Spiega il sindacato Filcams: "Si tratta di 200, di cui la metà lavorano a chiamata. Le società d'appalto li impiegano con un contratto che non è quello di settore, ma costa meno"
Quattro euro all’ora, da quattro anni, con un contratto nazionale che non è quello del settore: “Applicato perché costava meno, a differenza di quello specifico per l’ambito culturale, che consentirebbe quasi il doppio della retribuzione “. Queste le condizioni di lavoro denunciate dagli addetti all’accoglienza dei Musei e delle biblioteche del comune di Milano, e spiegate da Roberta Griffini di Filcams Cgil, la Federazione Italiana Lavoratori Commercio, Alberghi, Mense e Servizi.
In questa condizione circa 200 lavoratori, sottopagati dalle società che operano in appalto: “Nel 2018 avevano a disposizione pochi fondi per i finanziare i bandi.
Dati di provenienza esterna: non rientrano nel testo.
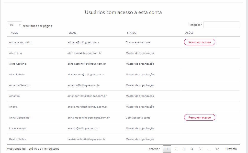Click the AÇÕES column header
Viewport: 248px width, 153px height.
click(x=189, y=33)

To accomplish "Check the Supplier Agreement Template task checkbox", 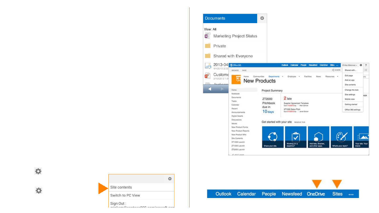I will pos(298,105).
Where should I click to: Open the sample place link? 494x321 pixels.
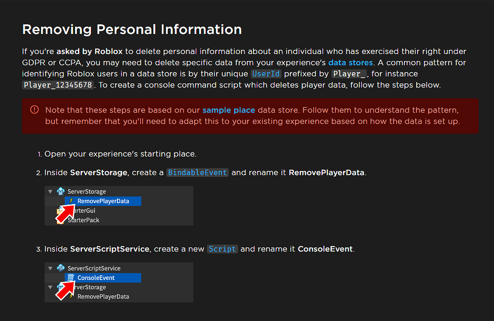(229, 110)
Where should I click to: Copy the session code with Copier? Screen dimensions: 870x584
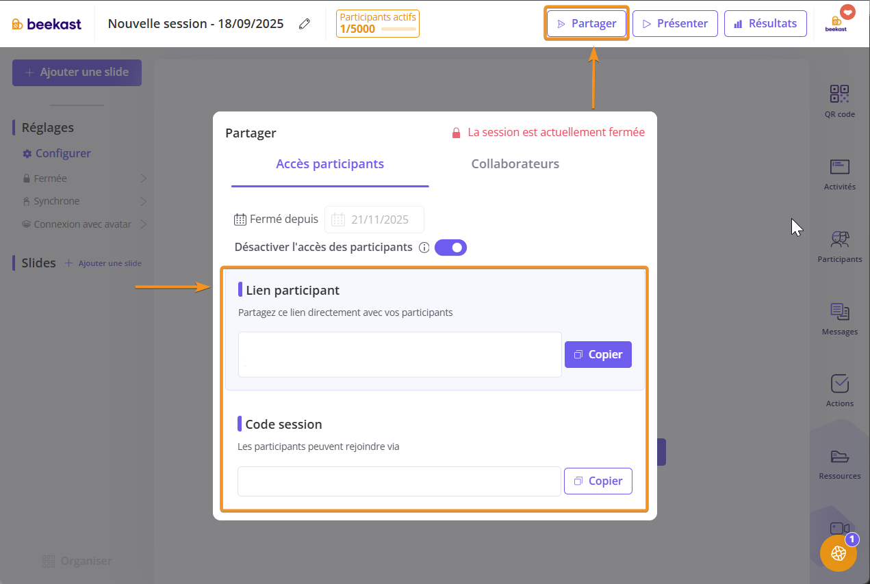598,481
Nel frattempo, però, è stato firmato il Protocollo per la qualità e la tutela del lavoro negli appalti dal Comune e da Cgil, Cisl e Uil, che prevede garanzie. E queste chiediamo”. Come si legge in una nota Filcams diffusa nei giorni scorsi, “un lavoratore full time ha uno stipendio netto di soli 750 euro al mese circa, nonostante lavori all’interno dei luoghi della cultura di Milano con la conseguente professionalità necessaria per poter svolgere determinate attività”. C’è poi un altro problema, sottolineato da Griffini: “La metà del personale ha un contratto a chiamata o a tempo determinato. Fra le nostre richieste c’è, perciò, anche la regolarizzazione di queste posizioni, con relativa assunzione”. Continua la nota: “Quello che i lavoratori e le lavoratrici ritengono fondamentale è che all’interno del bando ci sia la garanzia che, a seguito di un cambio d’appalto, nessuno venga lasciato a casa a prescindere dalla tipologia di contratto individuale e che venga applicato l’effettivo Ccnl di settore”.
Le proteste dei sindacati – fra cui un presidio previsto per il 31 maggio – arrivano dopo numerosi incontri fra i due fronti, che da tempo non portano a nulla di fatto: “L’unica certezza è la proroga di 6 mesi dell’appalto che, tradotto, per gli addetti significa altri 6 mesi di stipendi da fame e preoccupazioni sul proprio futuro”, spiegava sempre in una nota Filcams. Ecco perché il sindacato aveva “proclamato anche un pacchetto di 8 ore di sciopero” ed era stato deciso “di chiedere un incontro alle Istituzioni Comunali e l’audizione alle commissioni consiliari Lavoro e Cultura per esporre le ragioni della protesta e per chiedere una soluzione veloce e concreta”.